[foms] Proposal: adaptive streaming using open codecs

Sun Oct 31 14:07:15 PDT 2010

Hello all,

On Oct 27, 2010, at 6:13 PM, Mark Watson wrote:

>>> Instead, the Javascript code could get called back each time a chunk has been downloaded. This is the point at which you want to decide whether and what chunk to request next. In the simplest case the information you need for this decision is
>>> (a) current buffer level (i.e. amount of received but not played media, in playout time)
>> 
>> Yes indeed, thanks! That's a total miss. There needs to be a getter for the amount of video in the buffer, otherwise you don't know what's going on. I'll add that (when the WhatWG database is back up ;).
>> 
>>> (b) recently observed incoming bandwidth
>> 
>> That is part of the QOS metrics section. The "append" API is indeed depending upon that to be useful.
>> 
>>> However, you might find that with this limited information there are not many adaptation algorithms you can actually build and so not much scope for experimentation. If you want to do more what you need is more information about the observed network conditions. For example a trace of number of bytes received in each 1s (or 100ms) interval since the last callback. The Javascript can then choose its own bandwidth measures/filters/heuristics etc.
>> 
>> The QOS section defines a getter for bandwidth (bytes received per second), frames dropped, height and width. A typical javascript-based heuristics algorithm would poll and store these metrics in an array or so. With that data, you could do all kinds of stuff in terms of e.g. averaging things out, building treshold filters or periodically blacklisting levels.
>> 
>> You have ideas for additional metrics? Is Netflix considering other data for its heuristics beside these?
> 
> We have some fairly advanced heuristics which have evolved over the years based on large scale testing and which are still evolving. We are still experimenting ;-) 
> 
> We proposed a work item on QoS metrics into DASH - depending on your timeframe we could align. In DASH it's just about defining what information to collect, not how to report it (IMO that would be done by the Javascript app).
> 
> One point is that "bandwidth" is not well defined unless you say the period over which is was measured, or define some kind of exponentially weighted moving average with some time period. If you provide the actual number of bytes received since the last call, then its precisely clear what this means. My only concern then would be the efficiency of calling this function very frequently. Perhaps the app should be able to specify a measurement period and then query less frequently, getting back an array of the bytes received in all the measurement periods since the last call ?

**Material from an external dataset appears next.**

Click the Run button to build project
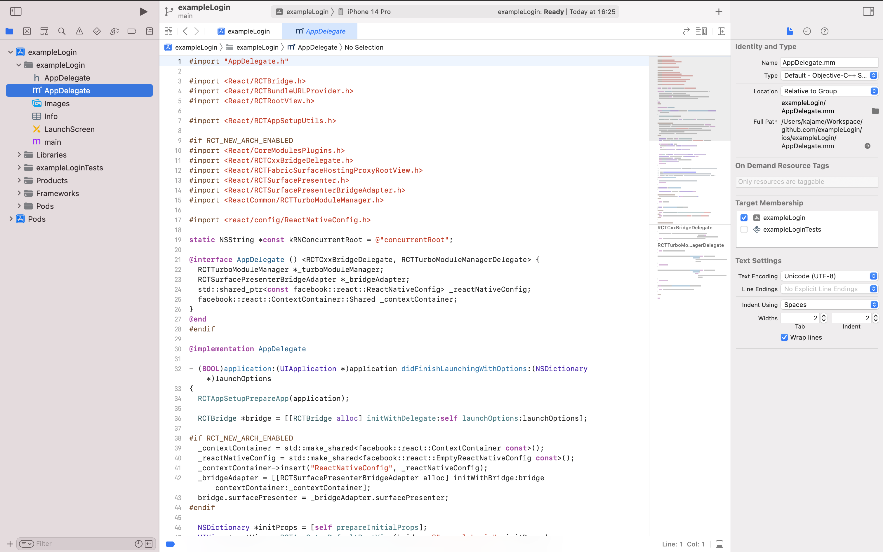Image resolution: width=883 pixels, height=552 pixels. tap(143, 11)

Hmm, I don't think that's too worrysome. We check this value once / second with our players, storing the _bytesReceived_ value in an array and using an average over the last 5 seconds to determine the "bandwidth". Pretty simple, but it works fine. Anyway, we talked about this topic in another thread, and I agree with you and Andy that a more raw _bytesReceived_value is prefered over something like "dataRate" or "bandwidth" or "bufferToPlaybackRate".

> A technical point is that you need to be careful if the player has some limited buffer size. If it does then it may stop reading from the TCP socket, causing the receive buffer to fill and the data transfer to stop. Now you are no longer measuring what the network can give you. You should be careful only to use bandwidth/bytes received information for time periods where the player was really trying to read from the socket.

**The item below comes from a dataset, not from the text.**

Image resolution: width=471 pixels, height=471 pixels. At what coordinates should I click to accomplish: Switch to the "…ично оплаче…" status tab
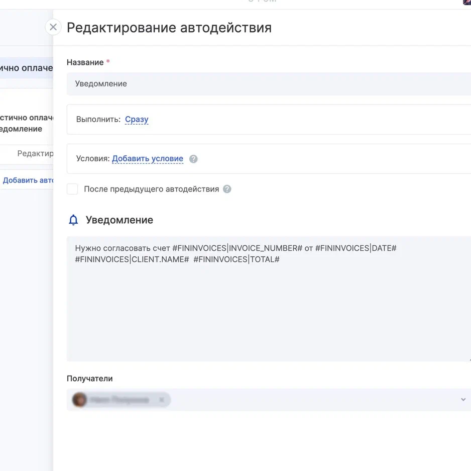tap(26, 68)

Yes, that's indeed the bigger issue. You want to know when the user-agent is trying to fetch the bytes (to calculate BW) and when it is done fetching. 

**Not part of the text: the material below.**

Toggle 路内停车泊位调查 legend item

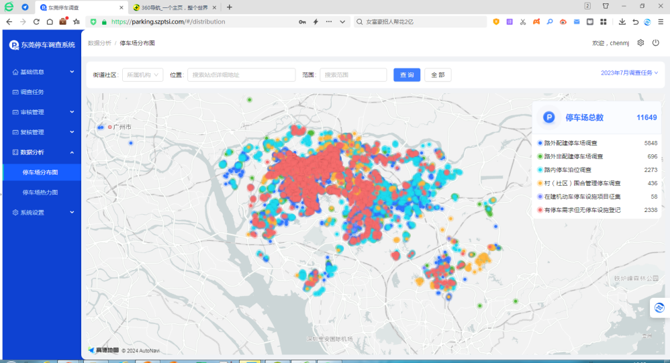click(567, 170)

Perhaps events are the solution here. If the "videoElement.appendVideo()" function also send out regular videoElement events (loadstart, progress, loadeddata), the bandwidth can be easily calculated. 

I don't know the exact status of which events are sent by which browser though. It's a little hard to follow in this area. Here's a rough list we made 6 months back (that excludes Opera). Perhaps time to update (including Opera) and see if all events we need are not already in there:

http://developer.longtailvideo.com/trac/wiki/HTML5BrowserCompatability

> The other thing that affects rate change heuristics is how you define the data rate of each version of the content. It's not straightforward for VBR content. What might be interesting would be for the API to allow the player to report for each version of the content a data rate sufficient to play smoothly for the next X minutes, for some X specified by the app. A simple implementation always reports the same pre-calculated value from the manifest (some kind of max over the content), but you could do something more advanced in future.

Yups. Something simple like 1-min averages usually works fine.

> Frames dropped, height and width are different kinds of information. Useful, but different.

Yes, very useful. Especially in a country like NL (where everybody is in 5mbps+), screensize  and decoding power usually defines which quality  level to choose.

> What is important for "Quality of Experience" reporting is to know exactly what was displayed when. For example a set of tuples ( start real time, start media time, duration, stream version ), one for each period of continuous uninterrupted playout of a single version of the stream. If you have this and the timestamps of the user interactions (play, pause, seek, stop) then you can reconstruct exactly what the user saw: number of stalls, frequency of rate switches, average quality, startup time etc. (this is what we're proposing to DASH). You may effectively have this if you have accurately timed events for playout start and stop and if the start event fires on rate switches too (I mean when the new rate starts rendering, not when it's requested).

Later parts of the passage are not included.